On the question of proposed reforms, one item Lessig takes up is “the incompleteness of transparency,” a notion which prompted the E.P.A. to publish protocols for fuel efficiency in the 1970s. The idea was, “Give consumers an understandable chunk of data and let them use it to regulate their own behavior.” This has worked on the margins, with consumer behavior influencing aspects of the private sector, but it takes an act of legislation to effect greater systemic change. Transparency is crucial in protecting consumers and the environment, yet alone, it is not enough to mitigate the excesses of the unchecked imperative of corporations to pursue profit.

Another issue is disclosure of campaign funding. Like transparency, disclosure alone—a data dump of numbers and sources—cannot accurately describe the nature of the relationship between the funder and the funded; it merely records a transaction. Lessig does not scorn disclosure, yet he believes it yields two conclusions: first, accretions of campaign contributions cannot accurately measure influence; and, second, the cycle of endless campaign fundraising itself is the source of inevitable corruption and distortion of democracy. Why is this important? Because when we talk about campaign financing disclosure, we are in a sense distracting ourselves from the transformative issue: ending the inordinate influence of private monies in U.S. elections altogether. He writes:

Arizona, Maine, and Connecticut have all adopted reforms for their own state government that permits members of the legislature (and of some statewide offices) to fund their campaigns through small-dollar contributions only.

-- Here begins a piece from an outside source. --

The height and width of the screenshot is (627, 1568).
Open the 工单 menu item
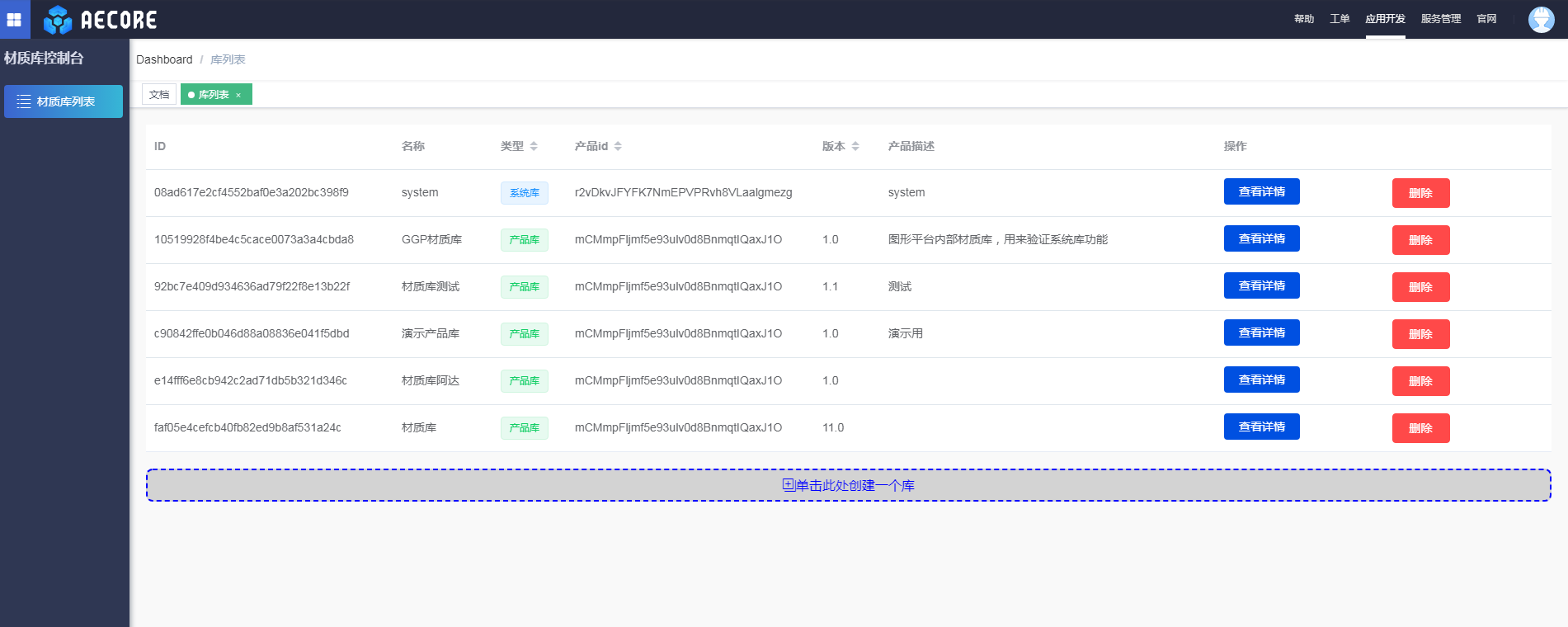point(1340,19)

Though the details of these programs are different, the basic structure of all three is the same: candidates qualify by raising a large number of small contributions; once qualified, the candidates receive funding from the state to run their campaigns.

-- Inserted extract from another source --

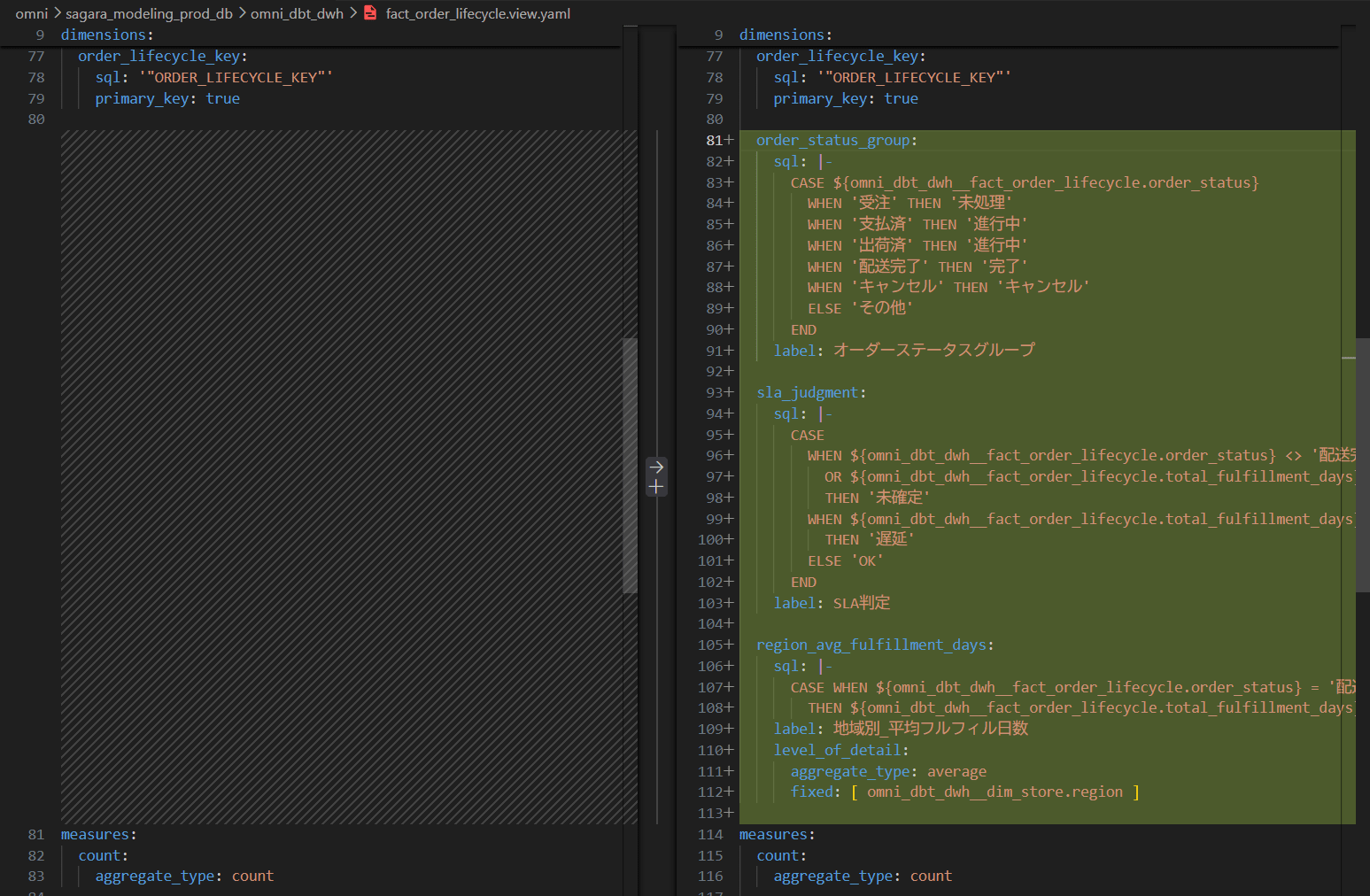The image size is (1370, 896).
Task: Click the right editor's vertical scrollbar thumb
Action: [1362, 465]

Lessig goes on to describe just what changes he would make to broach these sorts of programs on a national level. Here is his first proposed step, the gist of his recommendation:

First, we convert the first fifty dollars that each of us contributes to the federal Treasury into a voucher. Call it a “democracy voucher.” Each voter is free to allocate his or her democracy voucher as he or she wishes. Maybe fifty dollars to a single candidate. Maybe twenty-five dollars each to two candidates. Maybe ten dollars each to five candidates. The only requirement is that the candidate receiving the voucher must opt into the system.

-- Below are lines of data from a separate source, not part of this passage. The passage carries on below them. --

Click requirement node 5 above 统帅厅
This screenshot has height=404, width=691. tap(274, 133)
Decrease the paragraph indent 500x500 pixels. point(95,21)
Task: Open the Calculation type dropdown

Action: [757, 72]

Lessig cites a few stipulations (e.g., vouchers may be supplemented by personal contributions of up to $100 per candidate), with the main point being to cut out all PAC money or direct contributions from political parties. It is voluntary both on the side of the citizens and on the side of the candidates. It helps foster what Spencer Overton calls a “participation interest” in a political campaign. Lessig goes on to cite an interesting fact:

If every registered voter participated in this system, it would produce at least $6 billion in campaign funds per election cycle ($3 billion a year). Some portion of that would flow to candidates. The balance would flow to political parties.

It is a canny-enough plan to earn reasonable plaudits, whether or not the political will is available in America, ready to give something more to democracy than its regular vote. Surely, periods of authentic participatory government occur only in discontinuous fits, or special spots of time, like the alignment of the planets. Nevertheless, if we’re serious about disentangling unchecked private money from the course of U.S. legislation, we need a comprehensive methodology and a plan. Whatever the likelihood is of this plan taking root, and Lessig himself belies a healthy degree of skepticism, without an articulation as deft and coherent as his, it is unlikely we will expand the scope and benefit of democratic governance to all—rather than to a mere few—of its interested parties.